4Fincham, F.D., & Bradbury, T.N. (1993). Marital satisfaction, depression, and attributions: a longitudinal study. Journal of Personality and Social Psychology, 64(3), 442-452.
5Murray, S.L., & Holmes, J.G. (1997). A leap of faith? positive illusions in romantic relationships. Personality and Social Psychology Bulletin, 23, 586-604.

Saturday, April 01, 2006

Notes on Blogrolling

OK, I feel a bit silly writing this post, because this is not exactly a big time blog, but I've been getting a fair number of link requests lately, so I thought I should say something about how I decide whom to link on the blogroll. First, I have to know your blog exists, so feel free to send me an email, especially if you write a lot about cognitive science, any area of psychology, philosophy (any phenomenologists out there?), biology, or just about any other science or academic discipline (hell, I've got a medievalist on the blogroll!). Also, I'm really into feminist blogging, because while I've read a lot of feminist academic writing, I find that I learn as much, if not more, from reading the ideas and perspective of "rank and file" feminists, and while, as I said, this is just a podunk little blog, I would like to do my part to get other people to learn from them as well.

Second, I have to have read your blog for at least a little while. Usually what this entails is subscribing to the feed of a blog that I've just learned about and reading it for a few days. The reason for this is that I make a big to-do about the responsibility of academic bloggers, and while I may not always live up to my own ideals ("Bilingualism = Multiple Personality Disorder?" That's just an irresponsible title designed to get people to read me), I have to at least make sure you're not telling people things like, they "didn't even fire up the thinking parts of their brains." Also, racism, sexism, homophobia, and/or believing that linguists are better than cognitive psychologists are automatic grounds for exclusion.

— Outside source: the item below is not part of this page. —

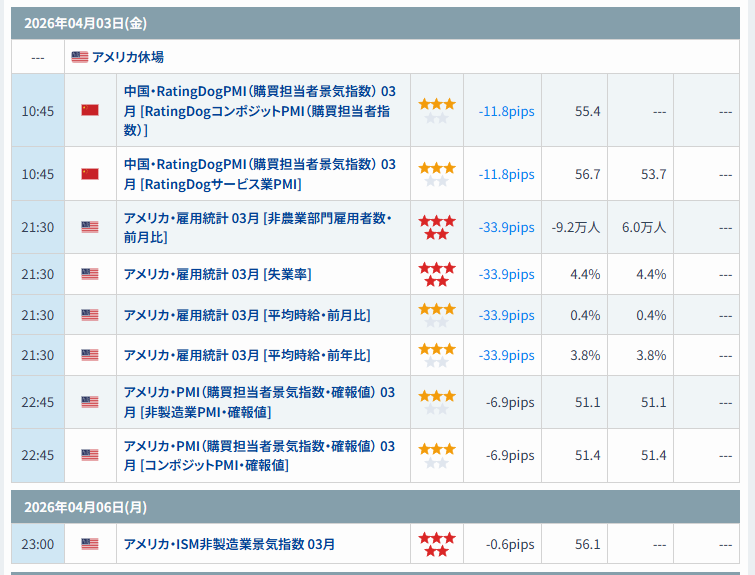Click US flag in 非製造業PMI・確報値 row

point(90,402)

Third, I'm both lazy and absent-minded. That means it's possible, even likely, that I have learned about your blog, read it, and liked it, and then forgotten to link it. If that's the case (as it was with, say, Cognitive Daily, which I'd been reading forever and had forgotten to link!), and you still want me to put you on the sidebar, then bug me as much as you want. If, after persistent nagging, I still haven't put you on the blogroll, and haven't given you a reason, then feel free to throw solid objects at me. My friends will tell you that's the best way to get me to do something.

Fourth, if you really want me to link to you, leave comments here. I love discussion. I've got some great regular commenters, but would like more. If you comment here regularly, I can virtually guarantee you you'll end up on the blogroll (as long as you're not talking about "thinking parts of the brain," of course). If you have been commenting here a lot, and I haven't blogrolled you, then see the previous paragraph.

Fifth, there's more to linking than blogrolling. I may have a post on a topic that you two have written about. Even if your post disagrees with everything I said in mine, send me a link. I'd be happy to put it in an update or in one of my new link posts.

And finally, tell me how wonderful I am. I'm a sucker for flattery. Heck, even if you don't want to be on the blogroll, or don't actually have a blog, you should probably be telling me how wonderful I am on a regular basis anyway. (This last one makes all that talk about having a "podunk blog" seem like feigned modesty, doesn't it?) I'm kidding, of course, but I do like feedback, even negative feedback (especially negative feedback, in many cases, as long as it's constructive), so give me as much feedback as you want. As with participating in discussions here, giving me feedback (again, even the negative kind) will so ingratiate you to me that I'll almost certainly link to you.